The time constant is generally given as: \begin{align*} \tau &= R\cdot C \end{align*}

Once $S_1$ is closed and $S_2$ is open at $t_0$, the source $U$ drives the current through the series circuit given by $S_1$, $C$, $R_1$ and $R_3$.
Therefore, $R= R_1 + R_3$ \begin{align*} \tau_1 &= (R_1+R_3)\cdot C \\ &= (8~\rm k\Omega + 7~\rm k\Omega) \cdot 0.2 ~\rm \mu F \\ &= 15\cdot 10^{3} \cdot 0.2 \cdot 10^{-6} ~\rm {{V}\over{A}}{{As}\over{V}}\\ \end{align*}

\begin{align*} \tau_1 = 3.0 ~\rm ms \end{align*}

\begin{align*} u_C(t_1) &= U_0 \cdot(1-e^{-t/\tau} ) \\ &= 10~\rm V \cdot(1-e^{-4~ms/3~ ms} ) \end{align*}

\begin{align*} u_C(t_1) &= 7.36~\rm V \end{align*}

Again, the time constant is generally given as: \begin{align*} \tau &= R\cdot C \end{align*}

Now, $\rm S_1$ is opened and $\rm S_2$ is closed.

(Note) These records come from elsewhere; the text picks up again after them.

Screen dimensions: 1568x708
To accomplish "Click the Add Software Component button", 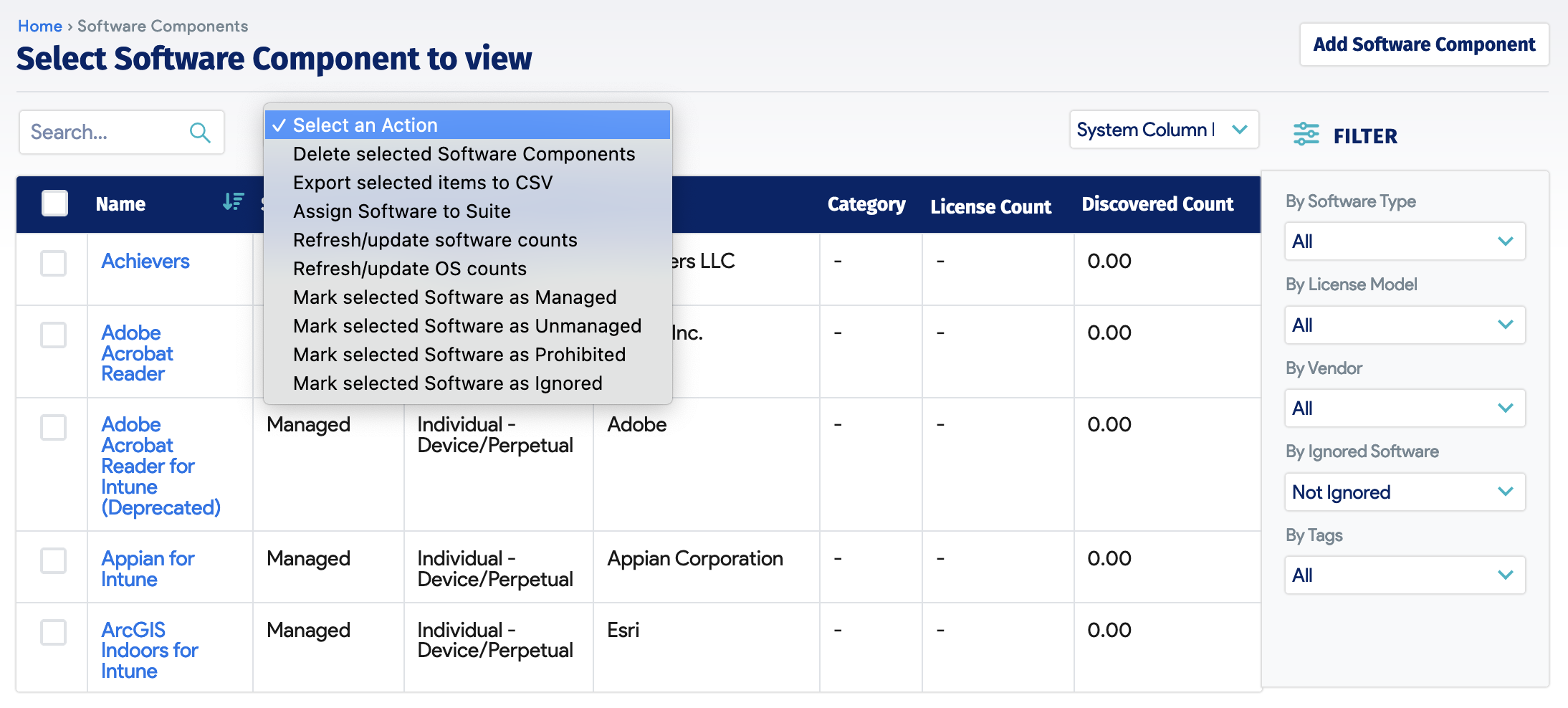I will [1423, 44].
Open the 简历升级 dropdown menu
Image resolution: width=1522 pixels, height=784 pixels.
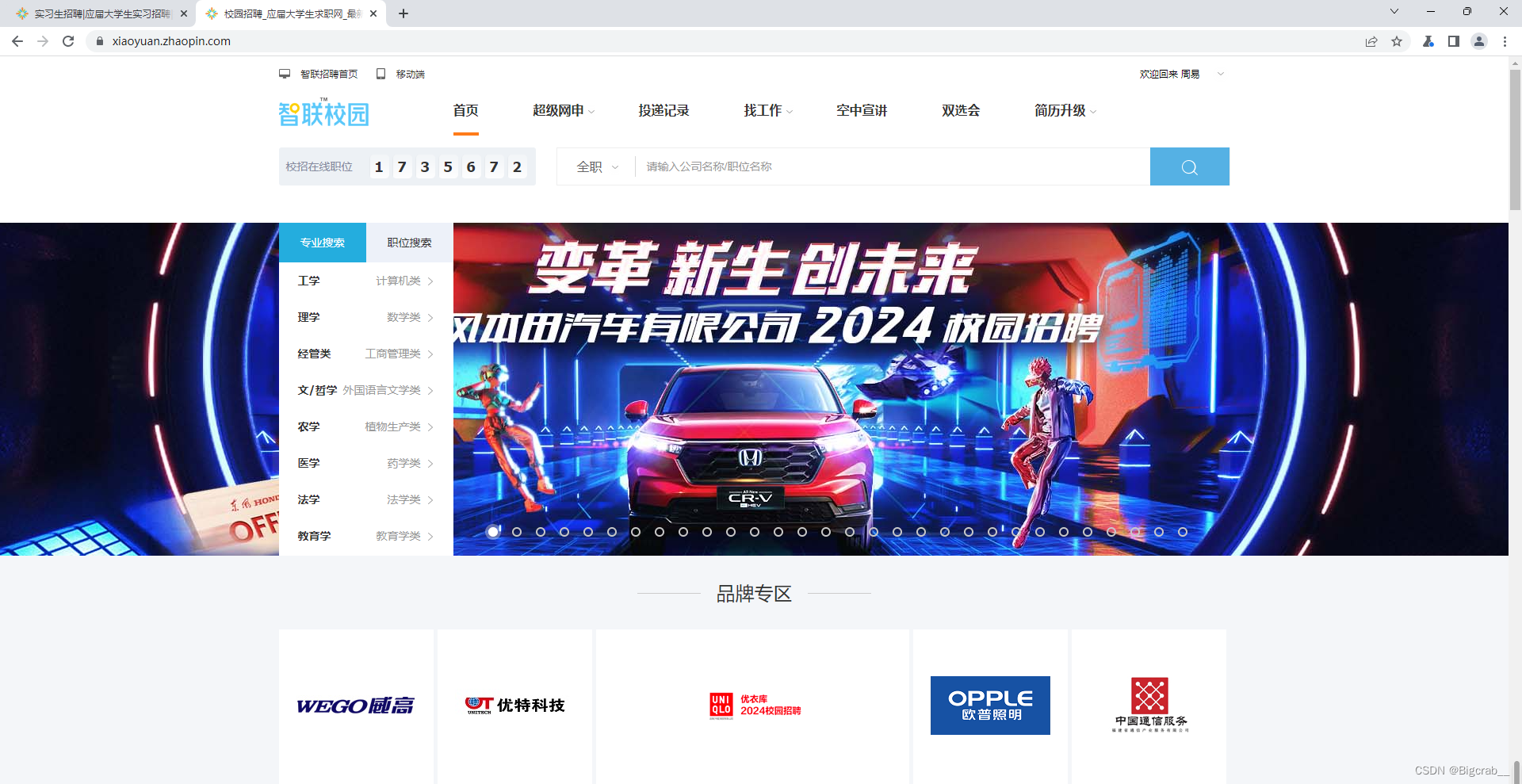tap(1062, 111)
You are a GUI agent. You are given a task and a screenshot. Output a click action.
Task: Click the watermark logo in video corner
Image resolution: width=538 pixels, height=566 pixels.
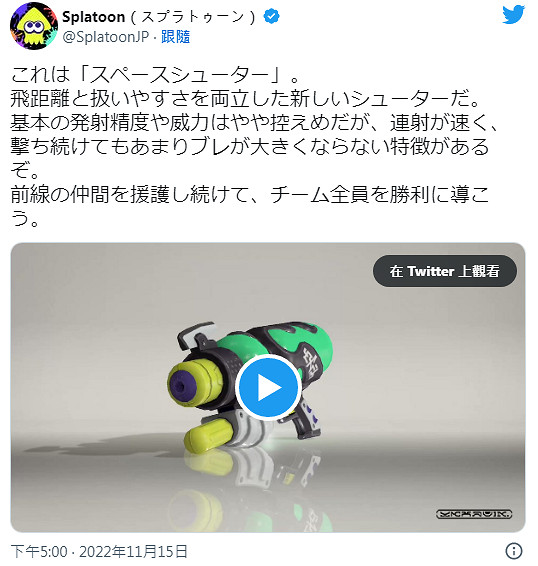474,514
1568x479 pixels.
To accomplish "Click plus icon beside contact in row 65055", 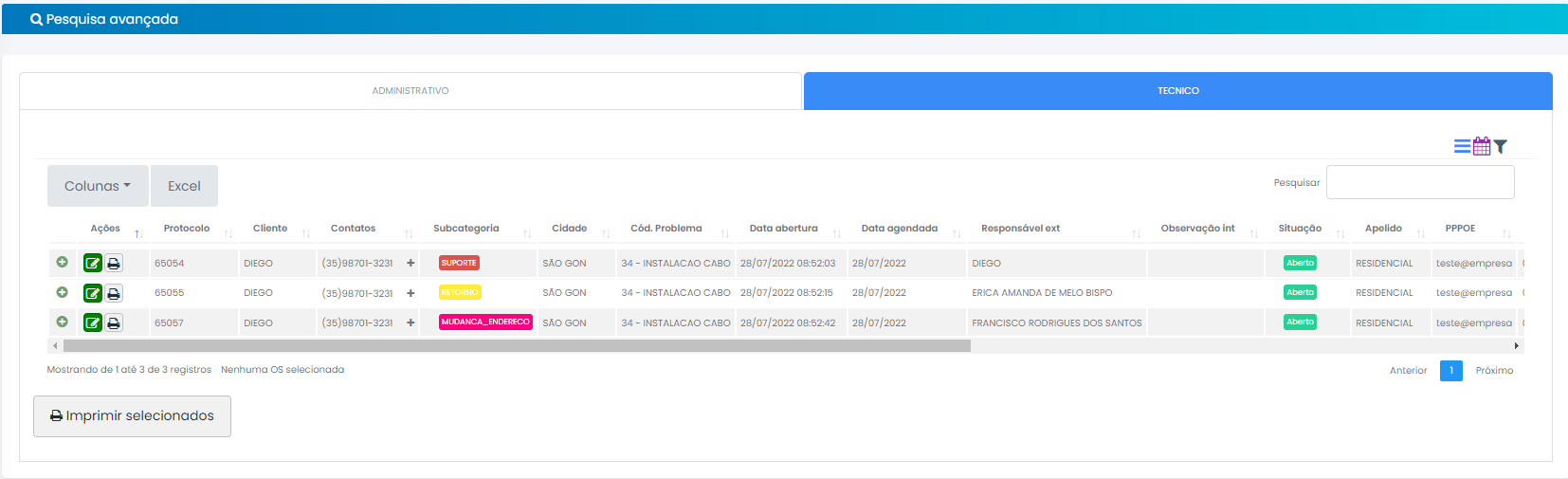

Then, the source $U$ drives the current through the series circuit given by $\rm S_1$, $C$, $R_1$ and $R_2$.
Therefore, $R= R_1 + R_2$ \begin{align*} \tau_2 &= (R_1+R_2)\cdot C \\ &= (8~\rm k\Omega + 17~\rm k\Omega) \cdot 0.2 ~\rm \mu F \\ &= 25\cdot 10^{3} \cdot 0.2 \cdot 10^{-6} ~\rm {{V}\over{A}}{{As}\over{V}}\\ \end{align*}

\begin{align*} \tau_2 = 5.0 ~\rm ms \end{align*}

Both courses of the voltage for charging and discharging are described with an exponential function. However, the curve for charging increases first steep and flattens out for longer time scales ($\propto (1-e^{-x})$).

The current of the source flows through the circuit consisting of $C$ in parallel with $R_1+R_2$. Without the parallel resistors, the current source would charge the capacitor „to infinity“ ($u_C \rightarrow \infty$) . This is here limited by the parallel resistors $R_1+R_2$.

The maximum voltage on the branch with the resisors $R_1+R_2$ is

\begin{align*} U_{12} &= R \cdot I \\ &= (R_1+R_2) \cdot I \end{align*}

This is also the maximum voltage on the capacitor, since it is in parallel with the resisors.

\begin{align*} U_C &= 50 ~\rm V \end{align*}